Tapering of DA dose is one of the criteria of remission determined in guidelines [22, 23]. Colao et al. [20] reported that a higher CAB dose before DA withdrawal was a predictor of recurrence. Furthermore, a meta-analysis showed that gradual tapering of CAB dose and withdrawal of CAB at the lowest dose increased the likelihood of remission [24]. Although the dose was tapered to the lowest dose before withdrawal in the present study, this situation did not cause a difference between groups. We also included an evaluation of the effect of cumulative doses, which has not been previously mentioned. We found the cumulative doses of CAB and BRC before DA withdrawal were higher in the recurrence groups, but it did not reach statistical significance.

Unfortunately, there are also studies showing that none of the possible factors were related to recurrence or remission [8, 31]. Despite all these data, it is still not clear why some prolactinomas recur, just as it is not yet clear why some are aggressive and extensively invasive. This is most probably related to the expression of some tumor associated genes [36]. In another study from our center that included most of the patients in this study, aryl hydrocarbon receptor interacting protein (AIP) gene mutation, which is known to be associated with treatment failure, was not detected in patients with prolactinoma [37]. This could be an explanation for the high remission rate in our study. Medical treatment is the primary choice in the management of prolactinoma; however, surgery is also performed in selected patients because of drug resistance and/or tumor aggressiveness. According to the histopathologic findings obtained from specimens of these few patients, markers such as Ki-67, p53, and proliferating cell nuclear antigen (PCNA) were reported to be associated with recurrence [38]. However, because of the limited number of surgery patients, no studies have compared the histopathologic and genetic findings of these patients with recurrence and remission.

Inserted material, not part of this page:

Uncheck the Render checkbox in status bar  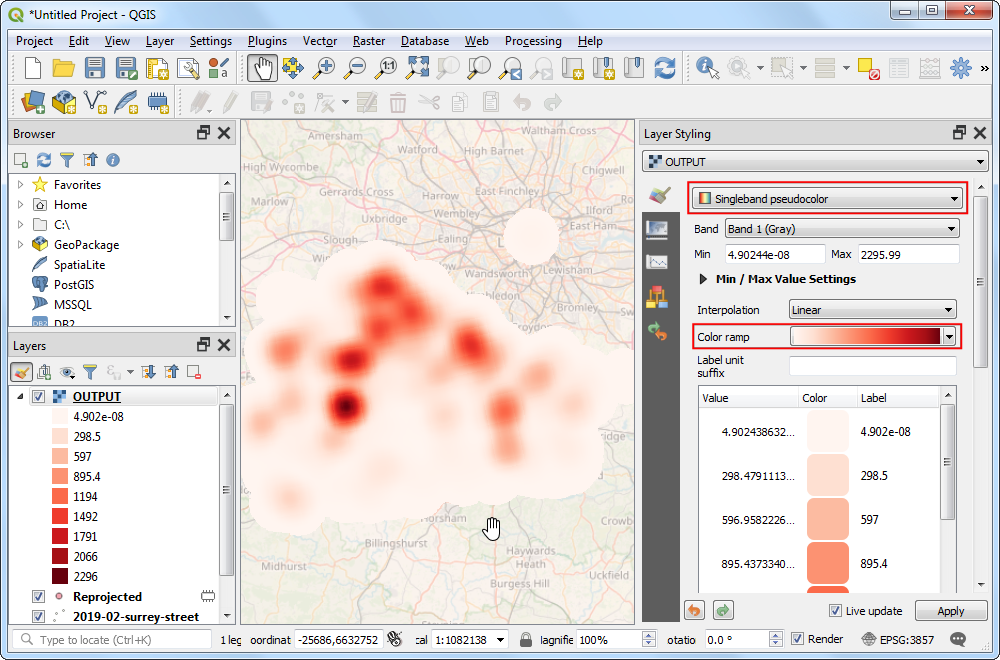coord(797,639)
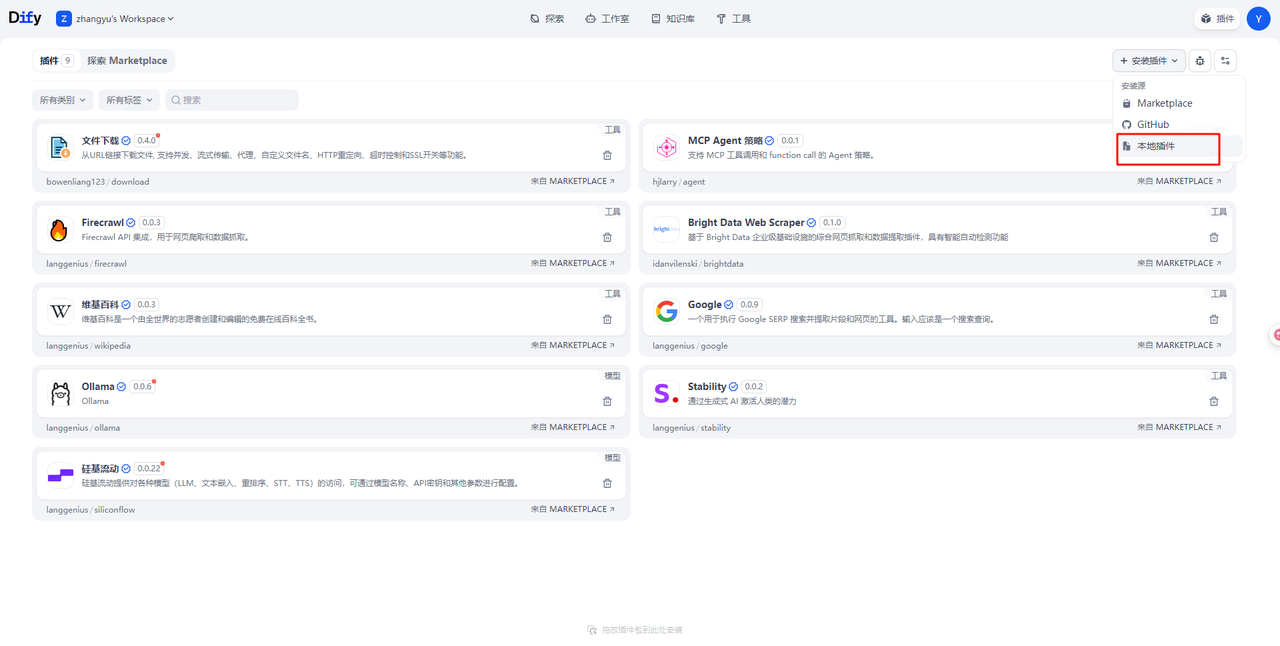Open user avatar Y menu
Screen dimensions: 1280x646
coord(1257,19)
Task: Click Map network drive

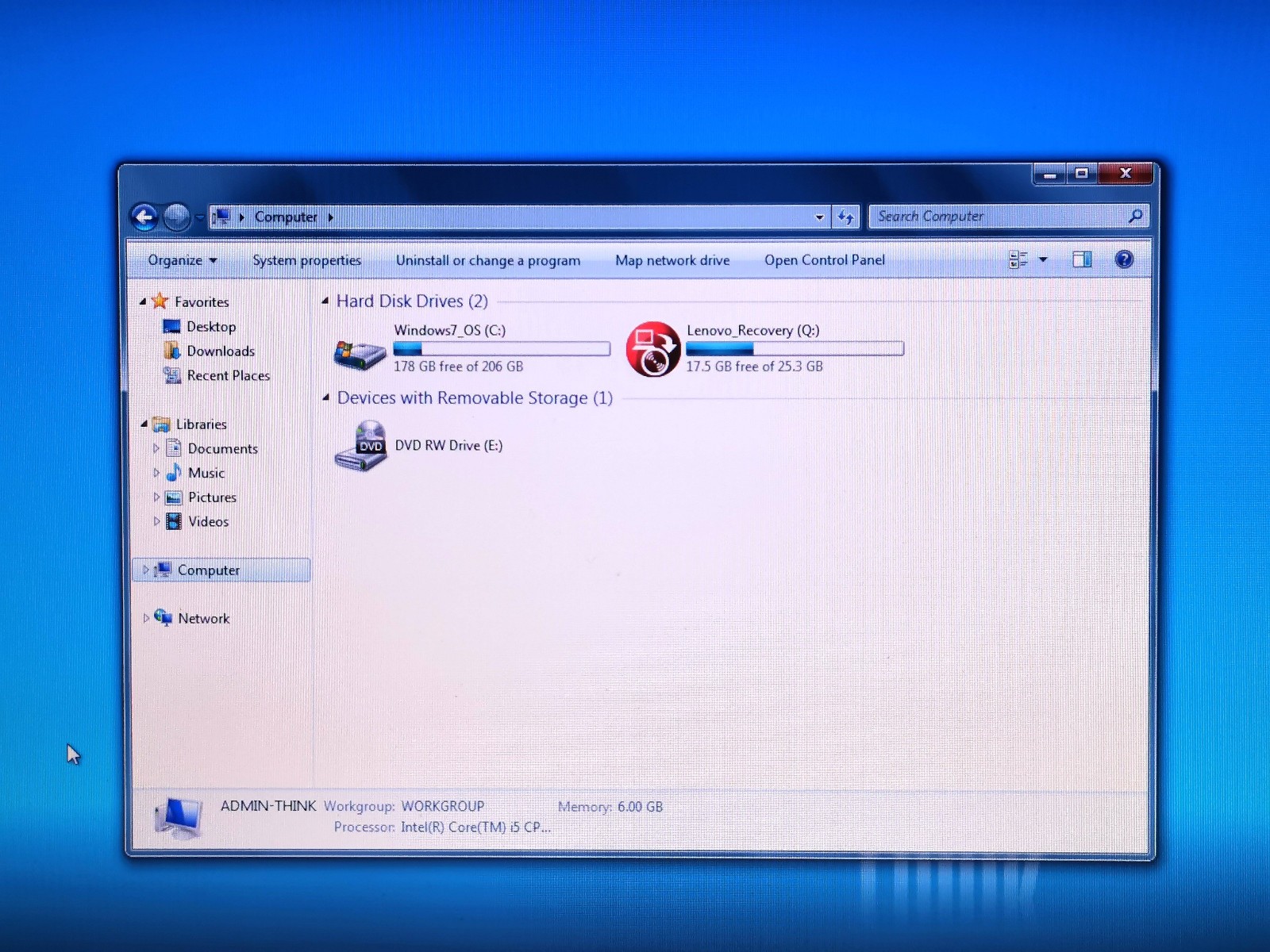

Recurrence has been observed in the first year of follow-up after DA withdrawal, especially in the first 6 months in most cases [9, 19, 2528]. Similar to the results reported in the literature, the mean recurrence time was 5.3 months in our study. The mean follow-up time of our patients who were accepted to be in remission was about 28 months, which was sufficient to detect early recurrence; however, late recurrence may be seen beyond this time, which is a limitation of our study. The PRL levels at the time of recurrence were lower than the baseline PRL levels, which is in line with the literature [9, 19, 2527]. None of our patients showed tumoral regrowth with recurrence. These results are also consistent with the literature [19, 2528]. Only in old studies was tumor regrowth at recurrence after DA withdrawal reported [5, 10]. However, prolactinomas were more susceptible to regrowth after a short course of treatment, which was considered as being <1 year [3941].

As a result, although the factors that predict remission reported in the literature are variable, patients who have consistently normal PRL levels and no symptoms with lowest dose of DA, significant reduction in tumor size (≥50 %), and received DA for a long time (≥2 years), DA can be withdrawn. However, patients should be checked at frequent intervals during the first year. To determine the optimal DA withdrawal strategy and the most suitable time of treatment cessation, large prospective studies are needed to compare withdrawal strategies in patients selected according to different criteria and treated for different periods of time beyond 2 years.